Photographers, it's ok to not be ok
It’s ok to not be ok. Something every person can be reminded of, especially this past year. Not least the photographers, whose business got hit hard.
We have some psychologists in Rawsie team, so thought we'd write on a topic close to our heart for the community that is so dear to us.

Photographers got it hard. The nature of the work implies they adjust to their clients on site, almost blend in, but at the same time photographers are feeling, expressive, emotional types.

With any interactive client work, particularly wedding, elopement or family shoot - you need to pull on a happy face, and shoot. Regardless of what’s going on in your life, your family, or inside your head. Cancelling on clients who’ve been waiting for so long is simply not an option. Neither is turning up to the shoot down, disconnected or frustrated.

This is what the common inner voice is telling photographers. But it shouldn't be the case.
It's true that no client wants to see frustration or anger expressed at them, but it doesn't mean the feelings need to be blocked out.

"I shouldn't be sad”, "I can't be feeling low", "I cannot show I'm not my best today", etc - such inner chatter denies one's feelings and emotional state, rejects and forbids us from feeling what we are. Bottling up emotions over a period can lead to more serious issues like anxiety or depression.

Not just that. Denying own's initial feelings invokes secondary emotions, such as shame or guilt for not feeling your best, i.e. 'feeling bad for feeling bad'. This turns the pressure volume to the max, which could drain one even further.
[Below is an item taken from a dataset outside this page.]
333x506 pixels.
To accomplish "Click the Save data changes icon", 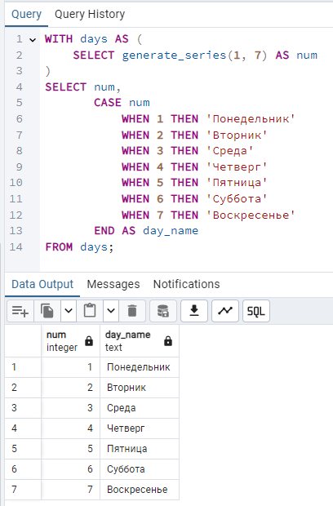I will (163, 311).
Below are some good practices for when we as photographers are not feeling our best but have a work coming up.
Separate the environments
Switch off by immersing fully into the shoot for the time being, and once you off the job - be truly vulnerable and open with your friends and family. Don’t slip into a tendency of suppressing emotions around your loved ones taking over from that mode working with clients. Have a bold distinction, separate the two. It’s important to hold a space where you’re yourself. Always make sure that on a larger scale of things your emotions are not bottled up.
Keep boundaries
If you don't feel like sharing the emotions or reasons behind them with your clients - don't. If any guests get bored and start pestering you with questions - tell them calmly you don't wish to speak about anything personal, and would prefer to focus on your work. Make sure you draw the clear line if you wish to keep things personal.
Be open with your clients
If on the other hand, you feel like opening up - go for it. At the end of the day, they hired you for the work that reflects who you are. So be yourself. Embrace your mood. Use it as a source for creativity. Don’t force it, just go on a ride with it.
Be open with yourself
Check in with yourself regularly. Basic body scanning techniques from meditation help: How am I feeling right now? What's going on inside?
Have option B
Establish relationships with some local photographers you're on the same page with. Or train and level up your second shooters. To follow up from the previous paragraph, if an important shoot is coming up and you don't feel right - pass on the job to your trusted replacements. It's not ideal, of course. But it's working. Just knowing there's someone else to step if needed takes a lot of pressure off.
Use affirmations
Some people laugh when they hear 'affirmations' - let them laugh. It's scientifically evident what we tell ourselves influences how we think, which in turn affects how we feel and behave. So, if you need that extra boost - have some affirmations handy. Remember, don't block the emotions you're experiencing, just add a layer of encouragement you need right now. "I'm my best when I open up to the world", "I create best artwork when I'm honest and genuine", "My clients booked me, so they believe in me, and so do I" - think what you would like to hear most, what would give you the biggest boost. Write down those affirmations. Owning it - makes it even more powerful. Then read through them before a shoot and pick the one that would help you most on that day.
Remember, it's ok to not be ok. We genuinely try to do our best, but we live in the real world where things happen, or we simply wake up on the wrong side of the bed.
Photographers are humans. Most of things in the world are not under our control. Apart from ourselves. Life happens. So do different feelings and emotions. Don't try to be perfect. You shoot raw - so be raw too.